Presenting the communique of the two-day National Financial Inclusion Conference in Abuja, the Director, Consumer Protection Department, CBN, Mr Kofo Salam-Alada, said that participants believed that insurance culture should spread among the citizenry as it holds the key to unlocking the economic potential of the country, while addressing current national malaise like backwardness and poverty alleviation dominant in the rural areas.

According to him, participants observed that there was currently more awareness about banking and other similar financial services than insurance.

“It was for this reason that of all the financial services, insurance is one of the least patronised product.

“We have agreed to put together a delegation to visit the regulatory agency for insurance that is the National Insurance Commission.

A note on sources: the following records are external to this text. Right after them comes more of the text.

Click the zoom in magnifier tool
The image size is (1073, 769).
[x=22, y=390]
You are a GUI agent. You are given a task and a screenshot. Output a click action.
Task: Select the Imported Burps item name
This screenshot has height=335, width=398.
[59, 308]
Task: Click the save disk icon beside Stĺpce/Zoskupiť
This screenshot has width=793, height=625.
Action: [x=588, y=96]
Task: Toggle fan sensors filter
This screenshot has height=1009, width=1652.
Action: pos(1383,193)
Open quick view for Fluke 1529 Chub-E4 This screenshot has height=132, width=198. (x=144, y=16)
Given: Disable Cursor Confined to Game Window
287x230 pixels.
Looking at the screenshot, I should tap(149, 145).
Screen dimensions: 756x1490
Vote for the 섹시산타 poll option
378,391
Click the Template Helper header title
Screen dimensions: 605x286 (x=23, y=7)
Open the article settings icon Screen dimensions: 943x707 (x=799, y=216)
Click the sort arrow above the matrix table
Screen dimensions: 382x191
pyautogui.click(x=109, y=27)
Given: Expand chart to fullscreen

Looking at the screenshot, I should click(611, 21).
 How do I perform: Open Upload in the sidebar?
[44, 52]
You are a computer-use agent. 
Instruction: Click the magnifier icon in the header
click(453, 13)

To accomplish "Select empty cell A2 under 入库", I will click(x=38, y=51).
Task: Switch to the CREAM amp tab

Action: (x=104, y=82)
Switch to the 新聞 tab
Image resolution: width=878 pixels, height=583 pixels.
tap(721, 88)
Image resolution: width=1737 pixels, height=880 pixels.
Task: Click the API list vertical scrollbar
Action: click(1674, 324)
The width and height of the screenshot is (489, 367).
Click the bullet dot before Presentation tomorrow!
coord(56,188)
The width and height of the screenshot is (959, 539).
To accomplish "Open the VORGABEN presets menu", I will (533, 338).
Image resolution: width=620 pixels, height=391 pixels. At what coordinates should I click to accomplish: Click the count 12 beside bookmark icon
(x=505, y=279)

“We will also visit the insurance associations to look at the strategies they are working on to advance insurance for financial service penetration.

“The participants also identified the need to deepen legislative backing for the insurance industry in addition to the existing compulsory insurance like the third-party insurance,’’ he explained.

Salam-Alada added that micro insurance scheme could be used as a tool to achieve financial inclusion and assist the industry to cover the observed gaps between insurers and the grass root population.

The director also spoke on the findings by Enhancing Financial Innovation and Access (EFInA), which shows that the North-East and North-West patronises financial services the least.

“We recognised that the North-East and North-West have low financial penetration and this was attributed to cultural and religious factors.

“So, the conference resolved that providers of financial services should be encouraged to devise more products that would be acceptable in these areas.

“In addition to that, stakeholders using our various platforms will also devise programmes that will appeal to the people in the regions and bring them into the inclusion bracket.

“Salam-Alade urged financial service providers to consistently deliver good services to their customers so that they, in turn, will not discourage others to use these products.”

According to the EFinA 2018 survey, 63.6 per cent of Nigeria’s adult population have access to financial services, while 36.6 per cent are still financially excluded.

EFinA is a non-governmental organisation and a financial-sector development organisation funded by the DFID and Bill and Melinda Gate Foundation.

The survey was anchored on several indicators including Banked Population; Remittances; Savings with a Bank; Payments; Received Income; Loan with a Bank; and Banking Agents, among others.

According to EFInA, 60.1 million of Nigerians do not have a bank account; 96.3 million do not use mobile money and 97.9 million do not have insurance.

The EFInA survey report concluded that three factors of affordability, institutional exclusion and lack of awareness were the biggest obstacles to financial inclusion.